La période d'observation des blanchons dure environ deux semaines, autour du 28 février au 14 mars. Les dates et la disponibilité varient en fonction de la présence des glaces et de la mise bas.

Le Château Madelinot organise des excursions depuis la fin des années 80. Les forfaits démarrent à 1219,12$ pour trois nuits, incluant les petits-déjeuners, une sortie sur la banquise et des visites guidées des Îles. L'excursion dure trois heures, incluant le trajet en hélicoptère, ce qui vous laisse deux bonnes heures en compagnie des phoques. L'hôtel n'est pas le plus pittoresque de la région, mais il a plusieurs atouts, dont une piscine intérieure et plusieurs chambres avec vue sur la mer. Les petits-déjeuners sont copieux et le restaurant offre des spécialités locales. Si vous êtes déjà aux Îles, vous pouvez acheter une excursion seule, mais ayez au moins trois jours disponibles pour être sûr de pouvoir décoller.

Quand la glace se fait rare...

L'observation des blanchons a repris cet hiver, après deux années d'interruption causée par le manque de glace dans le golfe du Saint-Laurent. La faute au réchauffement climatique? «La quantité de glace a diminué depuis le début des années 70», reconnaît le biologiste Mike Hammill, de Pêches et Océans Canada. «Le problème, c'est qu'on n'a pas beaucoup d'information avant les années 70. J'ai l'impression qu'on a un cycle naturel dans le sud du Golfe, avec des années de bonne et de mauvaise glace. En même temps, c'est sûr que la température moyenne durant l'hiver a un peu augmenté. Difficile, donc, de faire la distinction entre un cycle naturel et le réchauffement planétaire», explique celui qui étudie les phoques depuis la fin des années 80.

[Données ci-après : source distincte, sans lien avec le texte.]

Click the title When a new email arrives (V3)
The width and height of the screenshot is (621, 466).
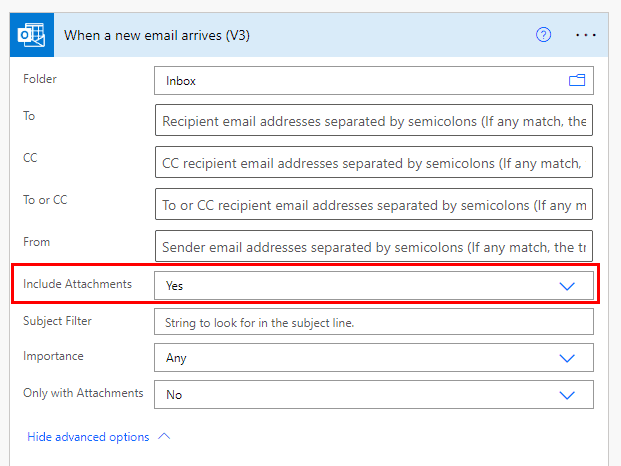click(x=157, y=35)
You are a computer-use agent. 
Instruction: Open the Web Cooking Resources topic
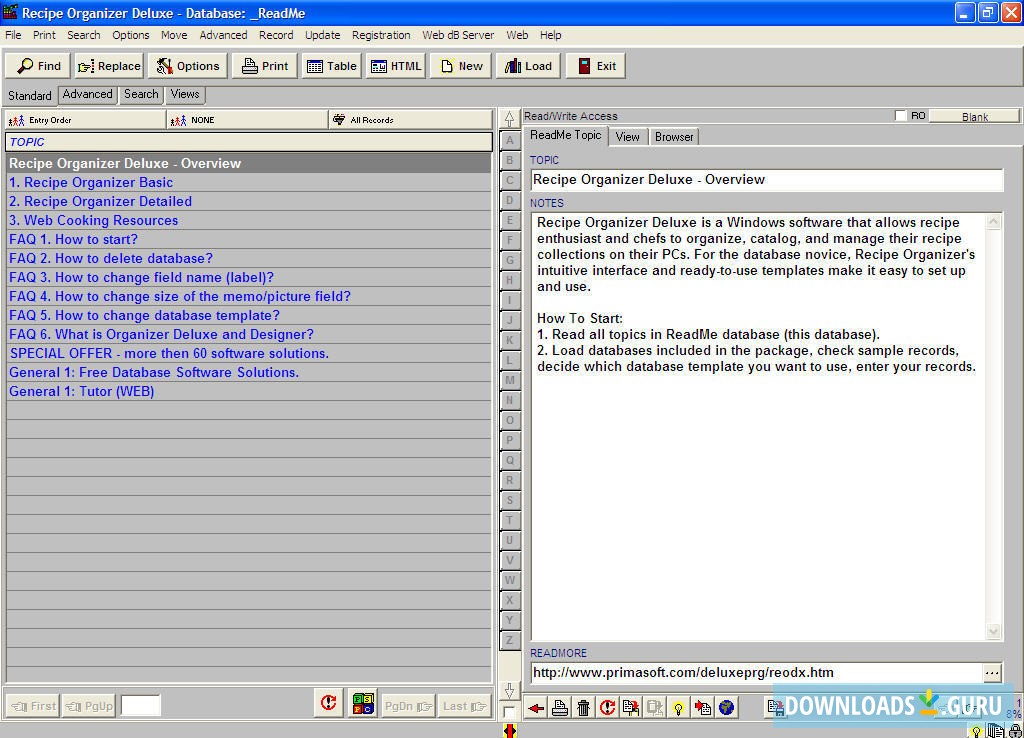coord(93,220)
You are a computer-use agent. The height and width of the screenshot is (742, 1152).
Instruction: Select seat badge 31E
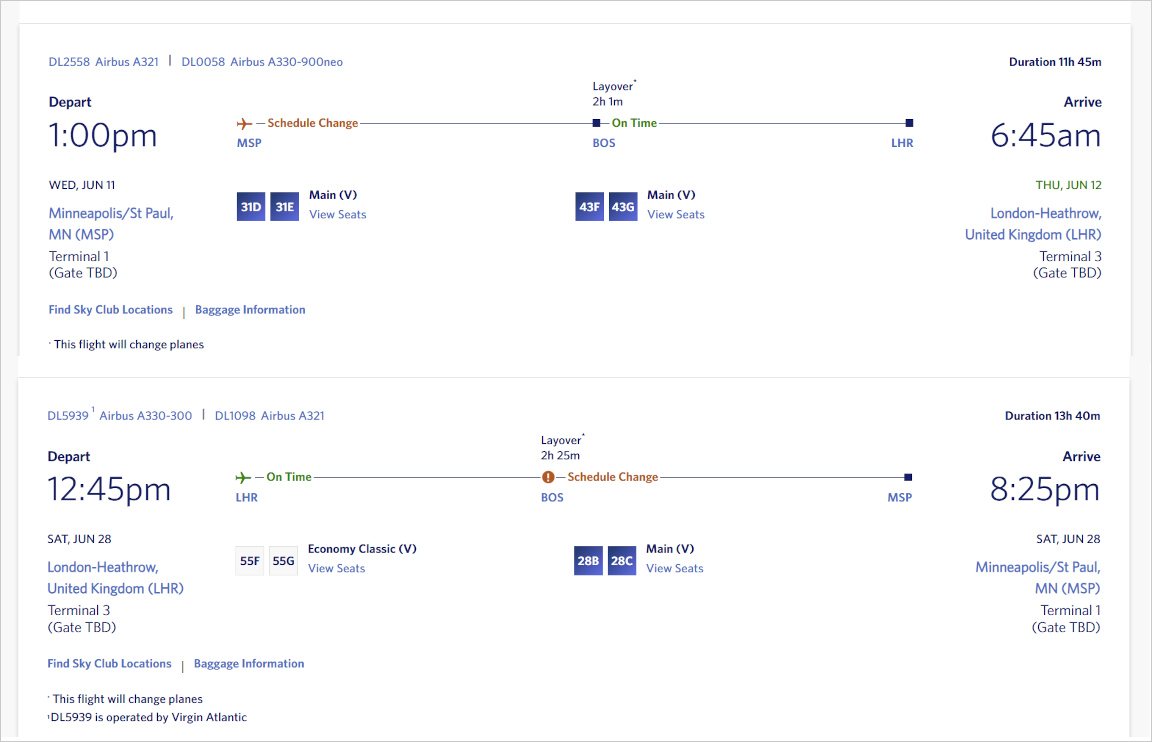[285, 206]
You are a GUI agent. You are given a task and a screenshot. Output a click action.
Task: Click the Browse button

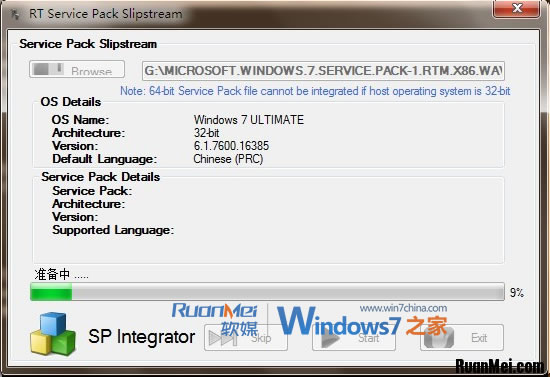click(x=77, y=69)
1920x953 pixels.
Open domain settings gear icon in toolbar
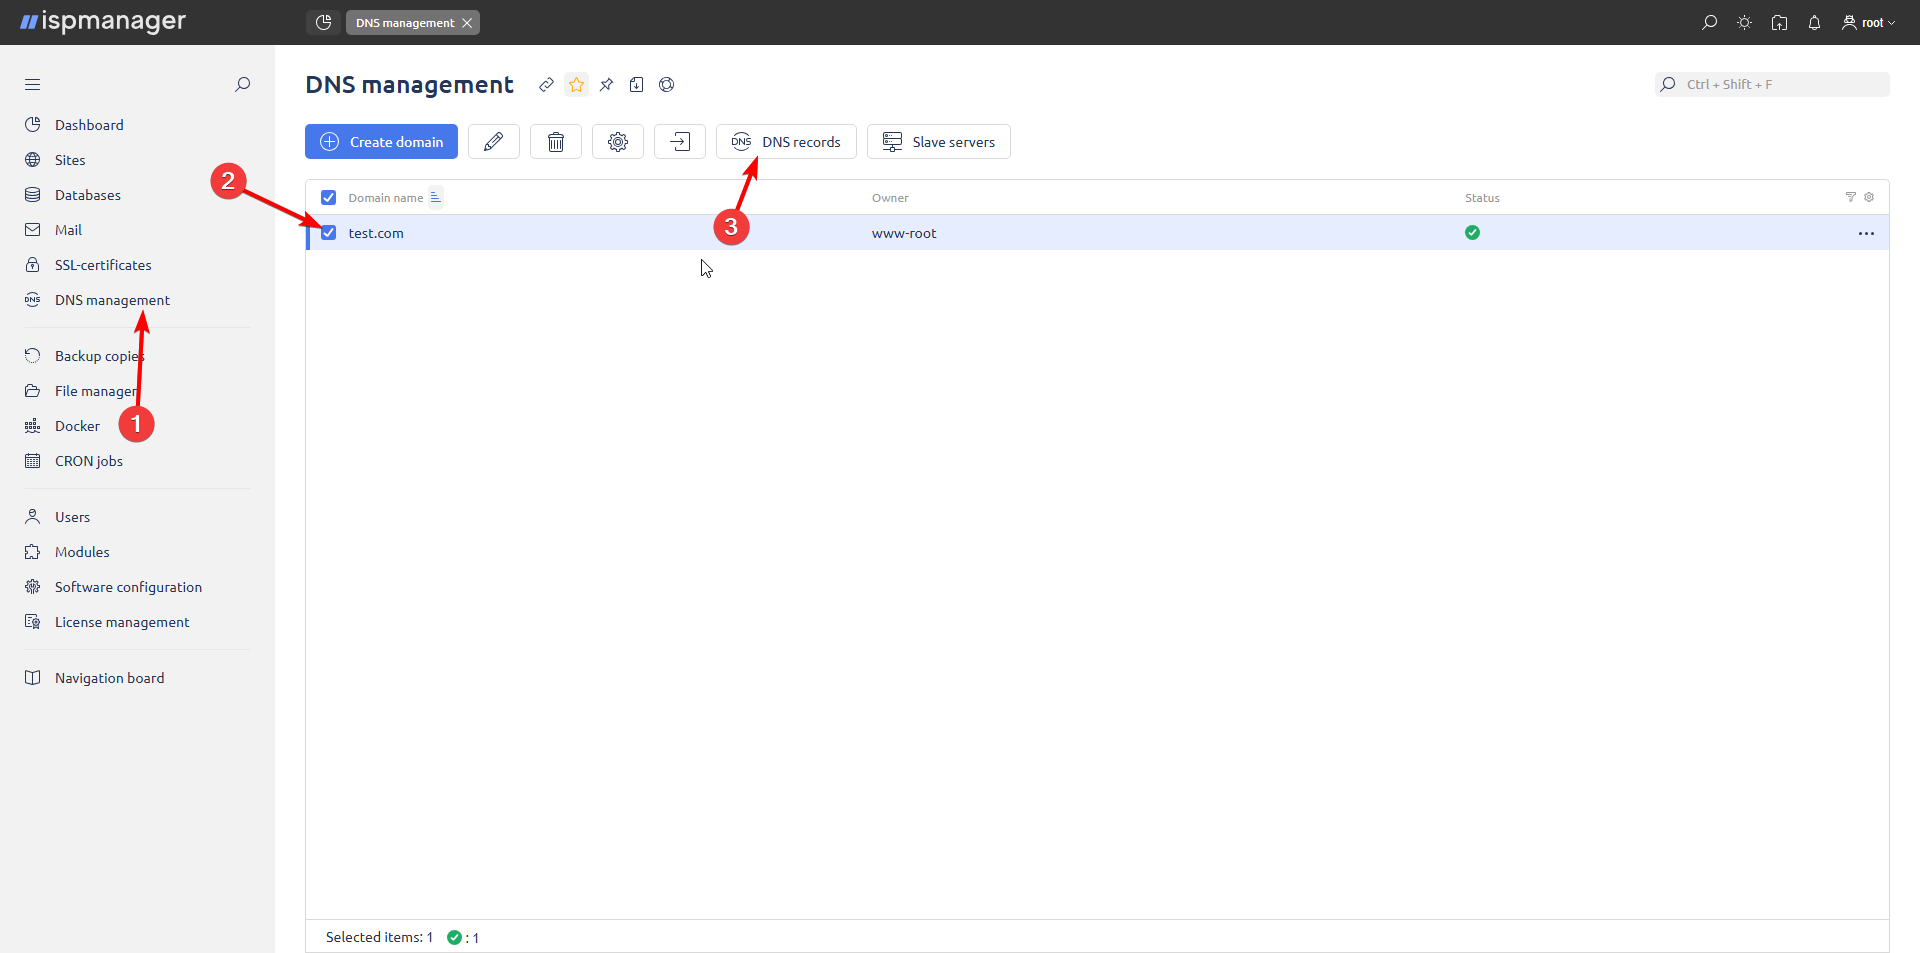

Les phoques du Groenland mettent bas sur la glace. Sa rareté des dernières années a sans doute eu un effet sur les naissances et la survie des jeunes dans le sud du Golfe, mais l'espèce est loin d'être menacée. En 2008, au dernier recensement, on évaluait qu'il y en avait 8,3 millions dans l'est du Canada. «À 8 millions, c'est la plus grande population qu'on ait vue depuis les années 50. Cette année, on prévoit 7,7 millions. C'est presque stable. On pense que s'il n'y a pas de glace dans le Golfe, il resteront peut-être davantage au large de Terre-Neuve», dit le biologistes Mike Hammill.

Sur l'archipel, on les appelle loups-marins. Pour en savoir un peu plus sur les différentes espèces qui vivent dans le Golfe, une visite au Centre d'interprétation du phoque s'impose: www.loup-marin.com

Photo: Édouard Plante-Fréchette, La Presse

Les touristes attendent que l'hélicoptère soit prêt à décoller en direction de la banquise.

Si vous êtes bien équipé, apportez deux boîtiers montés avec deux objectifs différents pour ne pas avoir à en changer sur la banquise: un grand angle et un zoom 70-200 mm. Et beaucoup de piles bien chargées que vous garderez au chaud. Cela dit, il y a tellement de lumière sur la banquise que même avec un petit appareil compact, on peut faire de très belles images.

Cette luminosité est d'ailleurs le principal facteur à prendre en compte. Même quand il fait gris, la neige reflète la lumière. Il faut donc surexposer. Si vous avez un appareil sophistiqué, travaillez avec l'histogramme et surexposez de 2/3 de cran à un cran environ. Avec un petit compact, utilisez la fonction prévue à cet effet. Et assurez-vous de faire la mise au point sur l'oeil du phoque.

Comme toujours, il faut se mettre à la hauteur du sujet. N'ayez pas peur de vous allonger sur la banquise. Recherchez les amas de neige ou de glace qui donneront des compositions plus intéressantes.

Les expressions les plus craquantes apparaissent lorsque les blanchons sont détendus. Même s'il est facile de s'en approcher, prenez du recul de temps à autre pour observer les interactions entre les mères et leurs petits. Si vous allez trop près d'une femelle en train d'allaiter, elle risque de s'en aller. En restant un peu en retrait, vous verrez des scènes plus intéressantes, qui vous donneront de meilleures images.

Si le temps est gris, rajoutez un peu de contraste à l'ordinateur, car les détails se perdent facilement dans cet environnement tout blanc.

Photo Édouard Plante-Fréchette, La Presse

Mayumi Iwasaki se passionne pour l'observation des blanchons. C'est la troisième fois qu'elle vient directement de Toky pour cette activité.